Azadeh, in her 20s, is from northern Iran. She was abducted by intelligence officers and forced to undergo a “reorientation course” and violent interrogation after they became suspicious of her sexual orientation. “The interrogators tortured me by pouring boiling water on my skin and beating me, especially on the head,” she said. “More than physical torture, I was subjected to verbal abuse. They kept telling me that I was a ‘pussy licker.’”
The Global Picture
Lesbian human rights campaigner Yelena Grigoryeva, who campaigned in Russia for LGBTQ rights and freedom for Ukrainian political prisoners, was murdered earlier this year near her home. According to friends, Grigoryeva had reported threats of violence to the police, but no action was taken.
In 2018, two women, aged 22 and 32, were found guilty of “attempting to have sex” in the conservative state of Terengganu, Malaysia. They were each caned six times in the country’s high court, an event witnessed by 100 people. It was the first time women were caned for lesbianism. Activist Thilaga Sulathireh, from Justice for Sisters, was in the court at the time. “It was shocking, and it was a spectacle,” she recalled “This case shows a regression for human rights. Not only for LGBT people, but all persons.”
So-called corrective rape is common in South Africa. Women suspected of being lesbians are often targeted and assaulted in order to “make them straight.” In Cape Town, I met Precious, a 19-year-old who was gang-raped near her township by a group of men who told her she “had the devil in her.”
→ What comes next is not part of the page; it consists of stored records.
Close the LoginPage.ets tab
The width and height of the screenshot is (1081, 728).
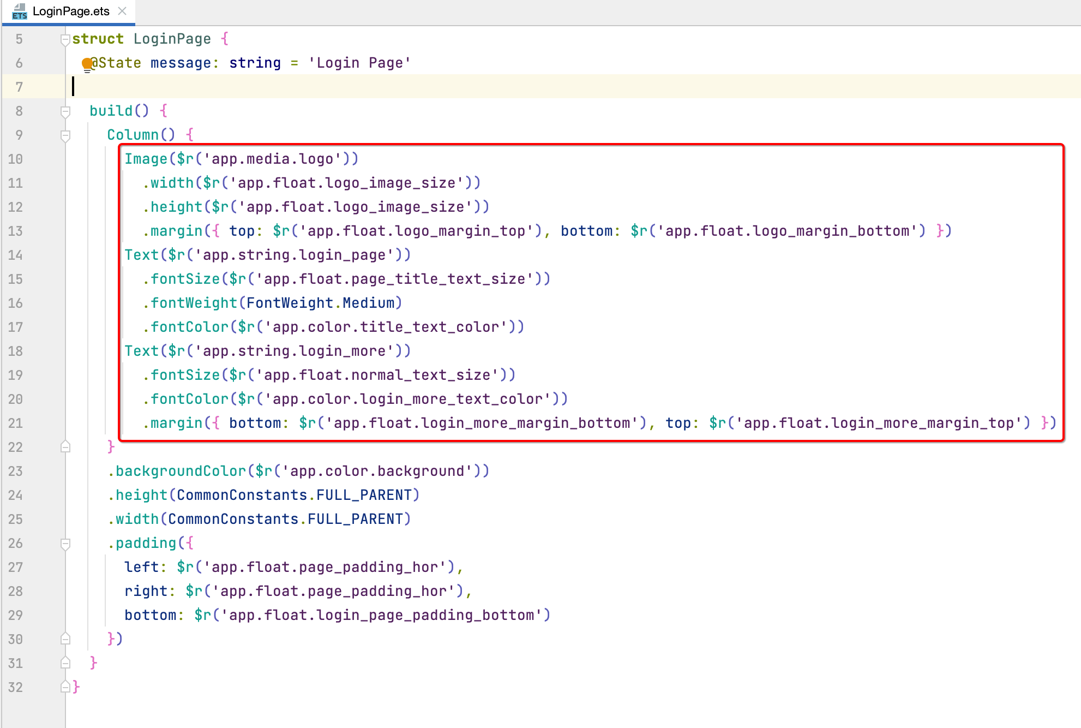(x=122, y=11)
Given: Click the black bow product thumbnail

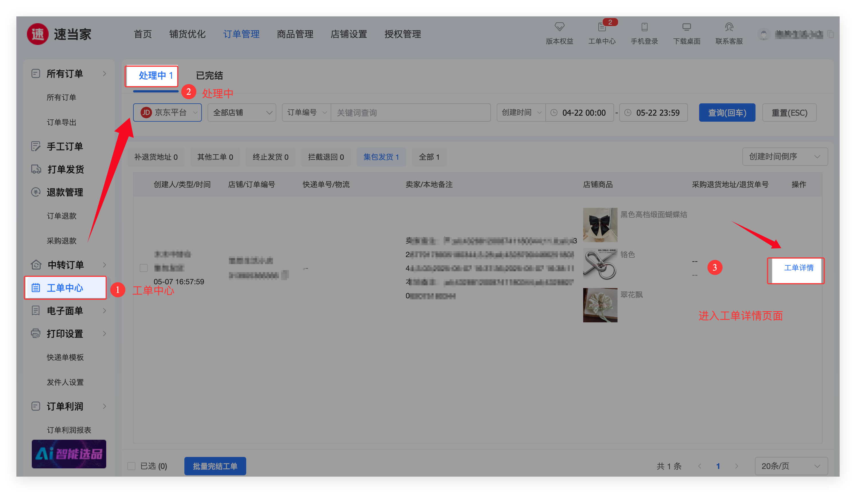Looking at the screenshot, I should tap(600, 225).
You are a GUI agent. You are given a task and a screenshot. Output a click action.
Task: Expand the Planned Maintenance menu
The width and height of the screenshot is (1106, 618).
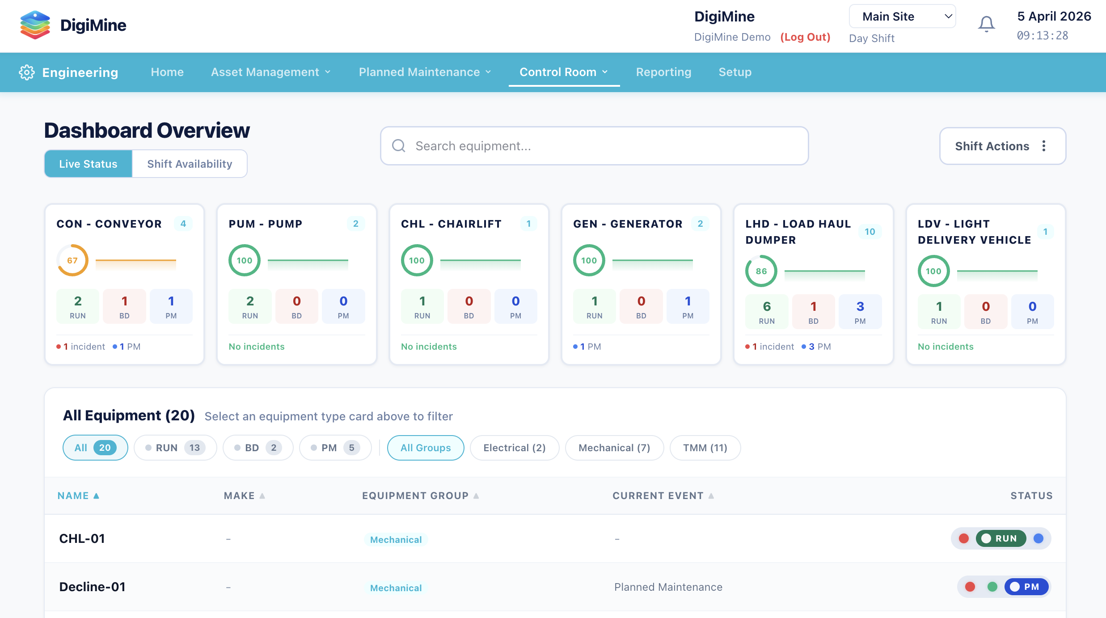click(425, 72)
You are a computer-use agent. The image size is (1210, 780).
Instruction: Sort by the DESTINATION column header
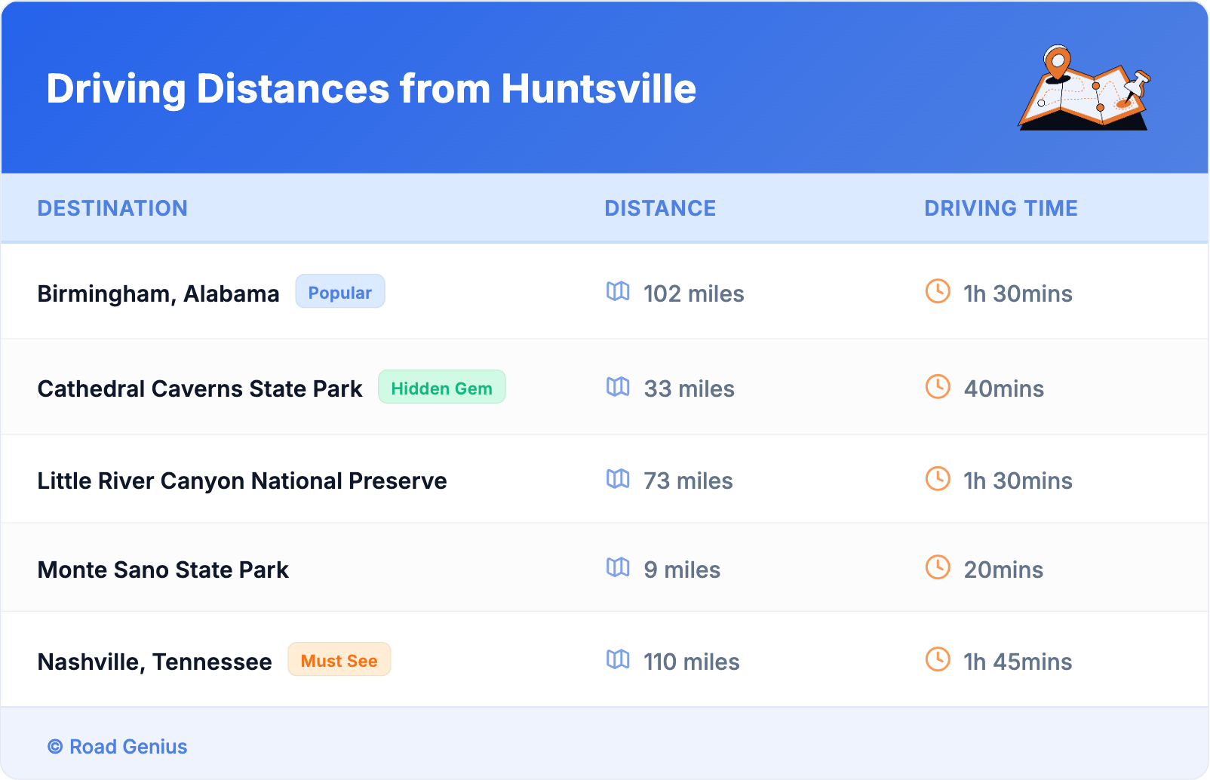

“They told me I was evil,” she said. “One of them said he would beat the evil out of me, but through my vagina, because that is where the devil had taken hold of me. I am now HIV positive and have been rejected by my family. Even my girlfriend left me, because they put the fear of God into her, as well as me.”
Sarmilla Malla, a 19-year-old in the Jagatsinghpur district of Odisha, India, was tied to a tree and beaten when she was found in bed with her girlfriend. The following day, Malla told the local press, “I was dragged out of my house by my neighbors. They beat me up and tied me to a tree. They abused me and kicked me when my parents tried to rescue me. We are madly in love with each other.”
In the U.S., lesbians are not safe from harm. In New York last year, a 20-year-old woman was hospitalized and suffered a broken spine after being attacked in the subway by a man using anti-gay slurs, according to the New York City Police Department. As the woman walked away, the man grabbed her from behind and pushed her to the ground, smashing her head on the pavement.
In addition to violence and sexual assault by men, many lesbians worldwide suffer from the intolerant and archaic attitudes of others.
In Cincinnati, Tiffany and Albree Shaffer were fundraising in May to pay for medical bills for their 18-month-old daughter, Callie, who was diagnosed with cancer. The couple set up a GoFundMe page to help with the spiralling medical costs. Then the couple received a message from a woman on Facebook: “My prayers for Callie. I was going to donate $7,600 to her but I found out her parents are lesbian. I’ve chosen to donate to St Jude due to that fact.”
Hatred of lesbians is a result of patriarchal attitudes that demand subservience and capitulation to men. Lesbianism is a threat to bigoted misogynists who believe women need to be “kept in line,” either by a father or a husband. Lesbianism is an affront to these men, for the simple reason that we have refused compulsory heterosexuality and have openly and unashamedly rejected men sexually. Until we eradicate sexism, anti-lesbian violence will be all too common.